One of the most specific conflict situations named in the Goodwin Law analysis of the FY 2025 examination priorities is the scenario where multiple affiliated funds invest in different parts of the capital structure of the same portfolio company or asset. In a real estate context, that means a situation where one affiliated fund holds the equity and another holds the debt, or where one fund holds a senior position and another holds a mezzanine or preferred equity position in the same property or company.

When the property or company performs as expected, the different capital positions may coexist without producing any material conflict. When performance is adverse, the positions diverge. The equity holder’s interest in preserving value through a workout may conflict with the debt holder’s interest in enforcing collateral rights. The mezzanine holder’s interest in protecting its priority may conflict with the equity holder’s interest in buying time. Each of those conflict scenarios requires the adviser to make decisions that benefit one affiliated client at the expense of another, which is a direct test of the duty of loyalty.

The SEC’s examination focus on this scenario reflects a recognition that it is increasingly common in real estate platforms that have added credit strategies alongside traditional equity fund management.
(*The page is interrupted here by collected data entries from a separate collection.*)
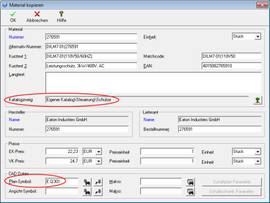Open Hilfe with the key icon

62,17
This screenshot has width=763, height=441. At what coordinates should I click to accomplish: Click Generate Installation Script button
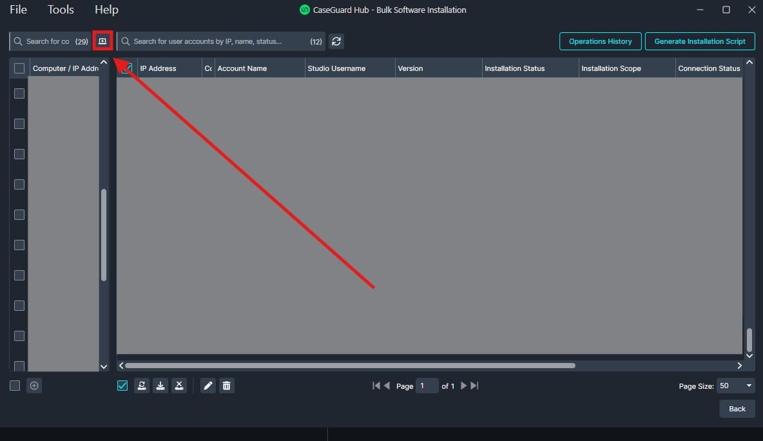[x=699, y=41]
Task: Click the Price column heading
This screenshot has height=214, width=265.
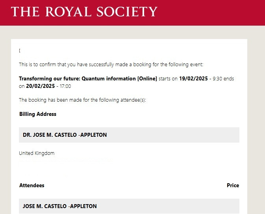Action: pos(233,185)
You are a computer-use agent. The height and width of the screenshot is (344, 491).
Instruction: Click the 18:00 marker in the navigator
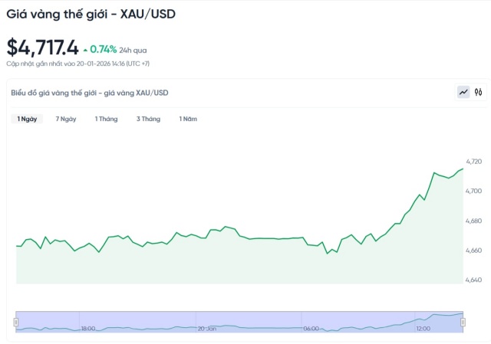point(88,328)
The allocation policy must address not only which fund receives an initial opportunity but also how the adviser will manage conflicts that arise from holding multiple capital positions in the same asset over time.

Co-Investment Programs and the Preferential Access Problem

Co-investment programs create their own allocation conflict layer. Co-investments allow specific investors to participate in individual transactions outside the main fund’s subscription, typically with reduced or no management fees and carry. That economic benefit is valuable, and the decision about which investors receive co-investment access on which transactions is therefore a decision that allocates economic value among investors in a way that the adviser controls.

The 2020 Private Fund Risk Alert found advisers granting co-investment opportunities to investors who had economic relationships with the adviser, including seed investors, investors who had provided credit facilities, and investors whose continued commitment was strategically important to future fundraising, without adequately disclosing those preferential arrangements to other investors in the same fund. That pattern describes an allocation of value, not of investment risk, and it implicates the duty of loyalty in a direct and concrete way. Co-investment access that is systematically directed to strategically favored investors rather than distributed according to a disclosed and rational framework is preferential treatment that fund documents and regulatory expectations require to be disclosed.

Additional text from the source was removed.